Ayah dan bunda masih bertatap-tatapan. 

 "Nanti Era sama siapa?" 

 "Sama Anteh." 

 "Dan Om juga." Loh? Kok bisa sama Om Martinus juga? Kami refleks menoleh pada Om Martinus dengan jawabannya yang terdengar asing. 

 "Saya dan Anteh kalian siap menjadi wali Era. Nikmati saja hidup kalian dengan mencari pasangan sewajarnya." OH MY GOD! Apa itu artinya mereka akan menikah?! Apa itu artinya aku dan Keenan menjadi adik kakak?! WOW! ITU HAL YANG SANGAT MENYENANGKAN! 

 "Ta... tapi, Om...." Ayah dan bunda terlihat belum setuju.

 "Biarlah Anteh kalian ini menikmati masa hidupnya yang baru dan melupakan masa lalunya, begitu pula kalian. Harus bisa menyelesaikan masalah sekalipun sangat sulit. Anak kalian yang kalian selalu jadikan alasan untuk selalu bersama saja menyuruh kalian berpisah. Masa kalian masih mau meneruskan kesalahan kalian? Katanya mau berubah." Lalu mereka terdiam, menunduk, dan berpikir harus jawab apa. 

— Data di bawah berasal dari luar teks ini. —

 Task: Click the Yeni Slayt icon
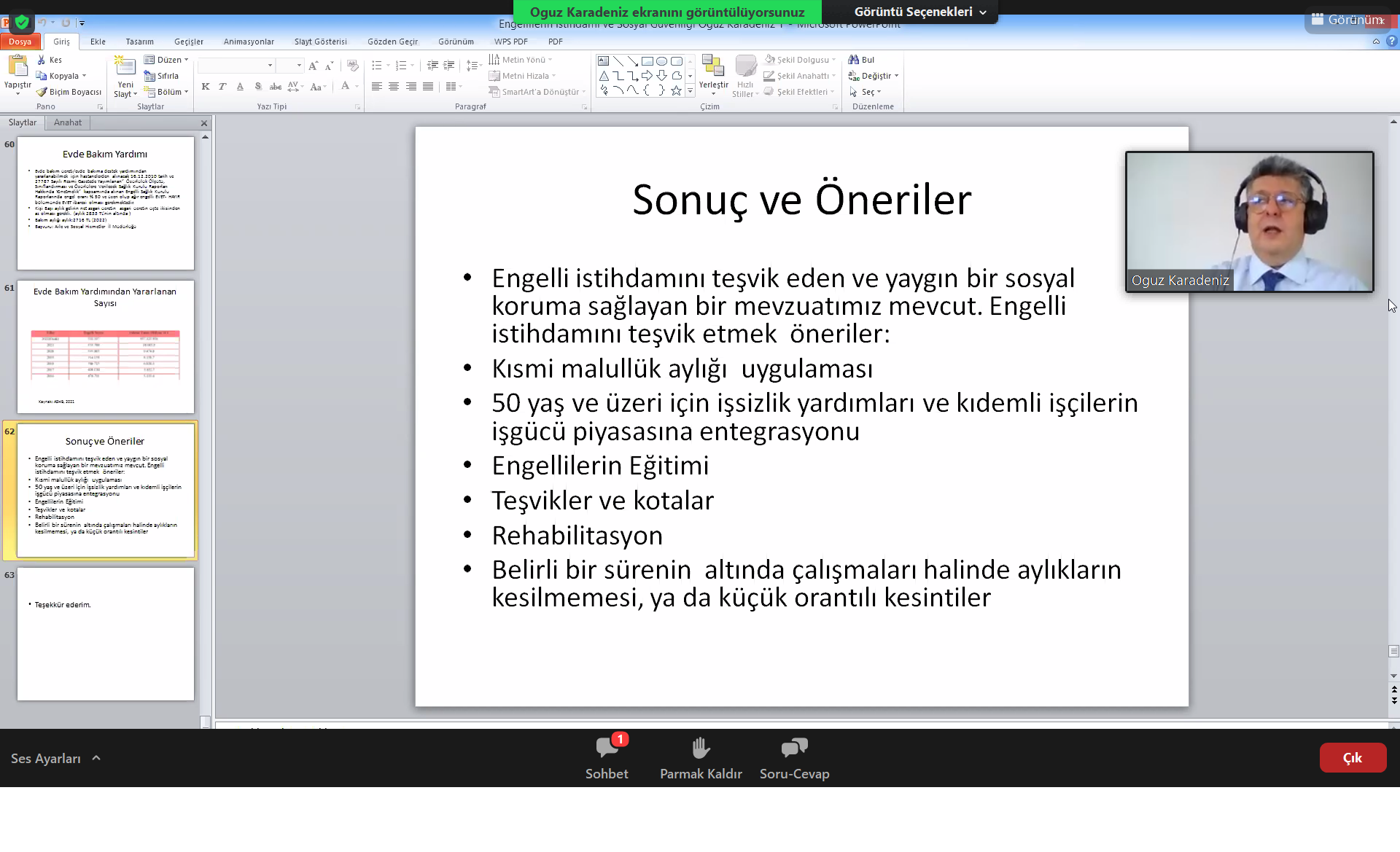[125, 67]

 "Nia, kamu bisa melanjutkan studi psikologi loh. Ya ampun, umur kalian tuh masih sangat muda. Masih 31 tahun dan 32 tahun. Masih sangat banyak yang dapat dikejar! Jangan jadikan Era sebagai halangan. Jadikan Era sebagai motivasi kalian agar dia juga bangga memiliki orang tua seperti kalian. Kamu kalo mau ambil spesialis juga bisa banget, Neo. Ayolah! Move on, guys. The world never stop you to move forward and forget about the past!" Nada Om Martinus sangat menyemangati mereka dan membuat mereka lebih bergairah untuk melanjutkan hidup, begitu pula aku. Melihat mereka tersenyum, aku jadi lupa akan kesalahan mereka yang benar-benar merusak seluruh hidupku. 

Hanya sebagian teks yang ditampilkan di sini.